Distribution Logistics for Exports

Distribution logistics or physical distribution is the process through which a firm organizes the physical flow of goods, the right location and at the right time so as to achieve maximum satisfaction for the middlemen and the ultimate customers and thus achieve the firm’s sales and profit objectives.

The distribution system performs two functions: it has to generate demand for the product and, secondly, it has to make sure that demand thus created is matched by adequate and timely supply. While all the members of the channel will have to take part in the dual functions the exporter has the primary responsibility. To achieve this objective, the exporter will require a logistics plan. A logistics plan can be drawn by considering the following points:

(a) What are the alternative modes of transport, viz., rail air or ship, available for transporting the goods from the point of manufacturer to the point of purchase?
(b) What is the mode which is optimal from the standpoint of total distribution costs?
(c) Is there any need for warehousing arrangements, keeping in view the product and marketing characteristics?

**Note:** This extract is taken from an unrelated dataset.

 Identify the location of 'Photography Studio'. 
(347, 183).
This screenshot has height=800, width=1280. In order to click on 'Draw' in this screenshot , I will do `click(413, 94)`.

In fact, the first two points are important enough to be considered even at the time of the selection of export markets. The non-availability of the required type of transporting facility can weigh all other marketing advantages that an exporter may have. For example there may be a good market for cut flowers in a foreign country, but unless the importing country is connected with the exporting country by airlines having daily flights, it will not be possible to exploit the demand. The perishable nature of cut flowers demands that these must reach the consumers within the shortest possible time. Similarly, for the export of fruits, vegetables and marine products, shipping space with refrigeration facility is required. Therefore unless the potential Markets are served by shipping lines with similar facility exports and such items cannot be undertaken.

There is another angle to the problem of logistics planning. The Exporting country may not be connected with the importing country directly by shipping or air services. In such a situation, transportation of goods will involve transshipment from an intermediate point. Transshipment apart from involving higher costs and more uncertainties regarding the safety of the cargo also involves delays. Since delivery of the goods as agreed upon is one basic condition on which success in export depends, the delay if any may become crucial for logistics planning. Export shipment may have to be planned much in advance to coordinate the schedule of the on going vessel from there to the port of shipment to the transshipment point and from there to the port of final delivery.

To consider the second aspect namely selection of the appropriate mode of transport, it is necessary first to identify the elements that taken together constitute the total distribution costs. In a study carried out in the United States, it is found that the total distribution costs are allocated over the various components in the following proportion:

Administration 11.0%
Transportation 29.4%
Receiving and shipping 7.8%
Packaging 11.9%
Warehousing 17.0%
Inventory carrying costs 17.4%
Order Processing 5.5%

The promotion obviously will vary from product to product, but all the cost components, with the sole exception of warehousing will have to be considered for determining the total distribution costs of each and every product. It is therefore obvious that the selection of the mode of transport cannot be taken only on the basis of the freight elements, which at best will depend on the total incidence of costs for alternative modes of transport.

Surface Vs Air Transport:

The choice regarding modes of transport in relation to export marketing revolves around the appropriateness of transporting goods by ship or by air. Assuming that other types of transport systems are available to the shipper, the choice should depend on the estimates he makes as to the total costs of distribution by ship and by air. It s found that the important elements of costs behave in the following fashion for ocean and air transport:

Cost Element
Air transport Surface Transport

Freight High Low
Depot costs Low High
Fixed inventory Low High
Packaging Low High
Insurance Low High

From above statement it is seen that only freight element is higher for air transport but for all other cost elements, it has an edge over surface transport.